● The task
Give an exact copy of every entry.
**** Records shown ****
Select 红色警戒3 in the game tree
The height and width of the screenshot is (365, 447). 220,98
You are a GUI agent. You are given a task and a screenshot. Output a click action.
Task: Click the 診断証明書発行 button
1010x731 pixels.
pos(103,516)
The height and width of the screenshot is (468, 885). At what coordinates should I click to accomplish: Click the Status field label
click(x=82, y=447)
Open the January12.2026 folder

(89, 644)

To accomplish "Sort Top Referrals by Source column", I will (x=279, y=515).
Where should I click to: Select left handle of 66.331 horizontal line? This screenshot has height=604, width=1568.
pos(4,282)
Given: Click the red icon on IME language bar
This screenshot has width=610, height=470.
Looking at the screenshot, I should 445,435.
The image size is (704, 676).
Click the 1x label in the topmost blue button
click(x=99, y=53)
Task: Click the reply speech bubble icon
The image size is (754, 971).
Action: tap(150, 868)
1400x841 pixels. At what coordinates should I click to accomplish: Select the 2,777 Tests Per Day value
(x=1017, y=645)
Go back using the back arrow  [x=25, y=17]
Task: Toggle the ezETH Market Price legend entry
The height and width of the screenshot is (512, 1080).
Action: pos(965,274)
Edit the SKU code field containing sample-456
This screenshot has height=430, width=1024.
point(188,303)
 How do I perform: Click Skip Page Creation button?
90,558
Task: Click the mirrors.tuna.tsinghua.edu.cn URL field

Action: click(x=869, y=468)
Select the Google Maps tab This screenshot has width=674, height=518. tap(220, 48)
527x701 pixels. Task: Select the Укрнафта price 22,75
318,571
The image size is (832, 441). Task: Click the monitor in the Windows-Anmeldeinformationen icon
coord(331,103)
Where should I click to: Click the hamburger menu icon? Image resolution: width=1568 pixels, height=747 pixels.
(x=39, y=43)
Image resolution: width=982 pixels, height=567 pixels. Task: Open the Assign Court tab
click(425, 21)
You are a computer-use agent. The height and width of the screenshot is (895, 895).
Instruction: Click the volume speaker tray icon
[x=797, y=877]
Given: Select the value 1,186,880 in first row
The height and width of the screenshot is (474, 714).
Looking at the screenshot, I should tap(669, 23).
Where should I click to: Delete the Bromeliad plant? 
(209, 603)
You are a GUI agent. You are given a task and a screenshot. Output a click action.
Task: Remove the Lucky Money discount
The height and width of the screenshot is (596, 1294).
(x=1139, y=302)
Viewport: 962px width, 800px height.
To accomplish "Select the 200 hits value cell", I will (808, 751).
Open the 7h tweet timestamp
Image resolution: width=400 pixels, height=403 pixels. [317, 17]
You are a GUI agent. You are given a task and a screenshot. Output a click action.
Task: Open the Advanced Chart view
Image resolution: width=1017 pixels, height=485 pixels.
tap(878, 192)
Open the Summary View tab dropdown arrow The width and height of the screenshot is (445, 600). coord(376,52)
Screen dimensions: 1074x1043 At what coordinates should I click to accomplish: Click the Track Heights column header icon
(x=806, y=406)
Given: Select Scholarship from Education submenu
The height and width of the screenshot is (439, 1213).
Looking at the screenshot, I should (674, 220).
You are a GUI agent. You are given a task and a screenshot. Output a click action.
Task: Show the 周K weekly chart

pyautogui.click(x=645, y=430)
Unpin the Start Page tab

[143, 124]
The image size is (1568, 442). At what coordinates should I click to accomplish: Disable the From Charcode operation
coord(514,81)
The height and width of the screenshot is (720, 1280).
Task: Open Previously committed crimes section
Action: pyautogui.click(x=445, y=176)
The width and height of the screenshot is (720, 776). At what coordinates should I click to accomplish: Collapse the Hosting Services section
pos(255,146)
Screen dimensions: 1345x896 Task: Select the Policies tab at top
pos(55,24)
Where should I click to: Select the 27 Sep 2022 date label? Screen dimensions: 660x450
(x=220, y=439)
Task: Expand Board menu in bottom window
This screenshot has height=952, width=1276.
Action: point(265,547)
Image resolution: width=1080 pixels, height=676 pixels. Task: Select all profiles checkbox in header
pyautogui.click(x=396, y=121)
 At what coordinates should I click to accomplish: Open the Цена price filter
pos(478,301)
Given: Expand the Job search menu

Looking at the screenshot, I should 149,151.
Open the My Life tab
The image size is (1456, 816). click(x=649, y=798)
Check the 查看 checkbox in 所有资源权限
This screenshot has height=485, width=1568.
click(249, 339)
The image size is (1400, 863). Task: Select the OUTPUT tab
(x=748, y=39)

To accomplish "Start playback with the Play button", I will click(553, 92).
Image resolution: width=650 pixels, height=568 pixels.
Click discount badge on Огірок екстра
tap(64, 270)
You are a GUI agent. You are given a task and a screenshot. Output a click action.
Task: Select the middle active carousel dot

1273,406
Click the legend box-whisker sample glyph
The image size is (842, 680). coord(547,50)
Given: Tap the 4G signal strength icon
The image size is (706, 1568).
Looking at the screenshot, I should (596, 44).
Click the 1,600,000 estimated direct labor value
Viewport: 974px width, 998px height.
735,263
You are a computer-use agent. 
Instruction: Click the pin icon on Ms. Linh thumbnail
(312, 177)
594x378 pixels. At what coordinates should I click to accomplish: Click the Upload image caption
****
● Your response
Select 红色警戒3 in the game tree
The height and width of the screenshot is (365, 447). 220,98
You are a GUI agent. You are given a task and a screenshot. Output a click action.
Task: Click the 診断証明書発行 button
1010x731 pixels.
pos(103,516)
The height and width of the screenshot is (468, 885). At what coordinates should I click to accomplish: Click the Status field label
click(x=82, y=447)
Open the January12.2026 folder

(89, 644)

To accomplish "Sort Top Referrals by Source column", I will (x=279, y=515).
Where should I click to: Select left handle of 66.331 horizontal line? This screenshot has height=604, width=1568.
pos(4,282)
Given: Click the red icon on IME language bar
This screenshot has width=610, height=470.
Looking at the screenshot, I should 445,435.
The image size is (704, 676).
Click the 1x label in the topmost blue button
click(x=99, y=53)
Task: Click the reply speech bubble icon
The image size is (754, 971).
Action: tap(150, 868)
1400x841 pixels. At what coordinates should I click to accomplish: Select the 2,777 Tests Per Day value
(x=1017, y=645)
Go back using the back arrow  [x=25, y=17]
Task: Toggle the ezETH Market Price legend entry
The height and width of the screenshot is (512, 1080).
Action: pos(965,274)
Edit the SKU code field containing sample-456
This screenshot has height=430, width=1024.
point(188,303)
 How do I perform: Click Skip Page Creation button?
90,558
Task: Click the mirrors.tuna.tsinghua.edu.cn URL field

Action: click(x=869, y=468)
Select the Google Maps tab This screenshot has width=674, height=518. tap(220, 48)
527x701 pixels. Task: Select the Укрнафта price 22,75
318,571
The image size is (832, 441). Task: Click the monitor in the Windows-Anmeldeinformationen icon
coord(331,103)
Where should I click to: Click the hamburger menu icon? Image resolution: width=1568 pixels, height=747 pixels.
(x=39, y=43)
Image resolution: width=982 pixels, height=567 pixels. Task: Open the Assign Court tab
click(425, 21)
You are a computer-use agent. The height and width of the screenshot is (895, 895).
Instruction: Click the volume speaker tray icon
[x=797, y=877]
Given: Select the value 1,186,880 in first row
The height and width of the screenshot is (474, 714).
Looking at the screenshot, I should tap(669, 23).
Where should I click to: Delete the Bromeliad plant? 
(209, 603)
You are a GUI agent. You are given a task and a screenshot. Output a click action.
Task: Remove the Lucky Money discount
The height and width of the screenshot is (596, 1294).
(x=1139, y=302)
Viewport: 962px width, 800px height.
To accomplish "Select the 200 hits value cell", I will (808, 751).
Open the 7h tweet timestamp
Image resolution: width=400 pixels, height=403 pixels. [317, 17]
You are a GUI agent. You are given a task and a screenshot. Output a click action.
Task: Open the Advanced Chart view
Image resolution: width=1017 pixels, height=485 pixels.
tap(878, 192)
Open the Summary View tab dropdown arrow The width and height of the screenshot is (445, 600). coord(376,52)
Screen dimensions: 1074x1043 At what coordinates should I click to accomplish: Click the Track Heights column header icon
(x=806, y=406)
Given: Select Scholarship from Education submenu
The height and width of the screenshot is (439, 1213).
Looking at the screenshot, I should (674, 220).
You are a GUI agent. You are given a task and a screenshot. Output a click action.
Task: Show the 周K weekly chart

pyautogui.click(x=645, y=430)
Unpin the Start Page tab

[143, 124]
The image size is (1568, 442). At what coordinates should I click to accomplish: Disable the From Charcode operation
coord(514,81)
The height and width of the screenshot is (720, 1280).
Task: Open Previously committed crimes section
Action: pyautogui.click(x=445, y=176)
The width and height of the screenshot is (720, 776). At what coordinates should I click to accomplish: Collapse the Hosting Services section
pos(255,146)
Screen dimensions: 1345x896 Task: Select the Policies tab at top
pos(55,24)
Where should I click to: Select the 27 Sep 2022 date label? Screen dimensions: 660x450
(x=220, y=439)
Task: Expand Board menu in bottom window
This screenshot has height=952, width=1276.
Action: point(265,547)
Image resolution: width=1080 pixels, height=676 pixels. Task: Select all profiles checkbox in header
pyautogui.click(x=396, y=121)
 At what coordinates should I click to accomplish: Open the Цена price filter
pos(478,301)
Given: Expand the Job search menu

Looking at the screenshot, I should 149,151.
Open the My Life tab
The image size is (1456, 816). click(x=649, y=798)
Check the 查看 checkbox in 所有资源权限
This screenshot has height=485, width=1568.
click(249, 339)
The image size is (1400, 863). Task: Select the OUTPUT tab
(x=748, y=39)

To accomplish "Start playback with the Play button", I will click(553, 92).
Image resolution: width=650 pixels, height=568 pixels.
Click discount badge on Огірок екстра
tap(64, 270)
You are a GUI agent. You are given a task and a screenshot. Output a click action.
Task: Select the middle active carousel dot

1273,406
Click the legend box-whisker sample glyph
The image size is (842, 680). coord(547,50)
Given: Tap the 4G signal strength icon
The image size is (706, 1568).
Looking at the screenshot, I should (596, 44).
Click the 1,600,000 estimated direct labor value
Viewport: 974px width, 998px height.
735,263
You are a computer-use agent. 
Instruction: Click the pin icon on Ms. Linh thumbnail
(312, 177)
594x378 pixels. At what coordinates should I click to accomplish: Click the Upload image caption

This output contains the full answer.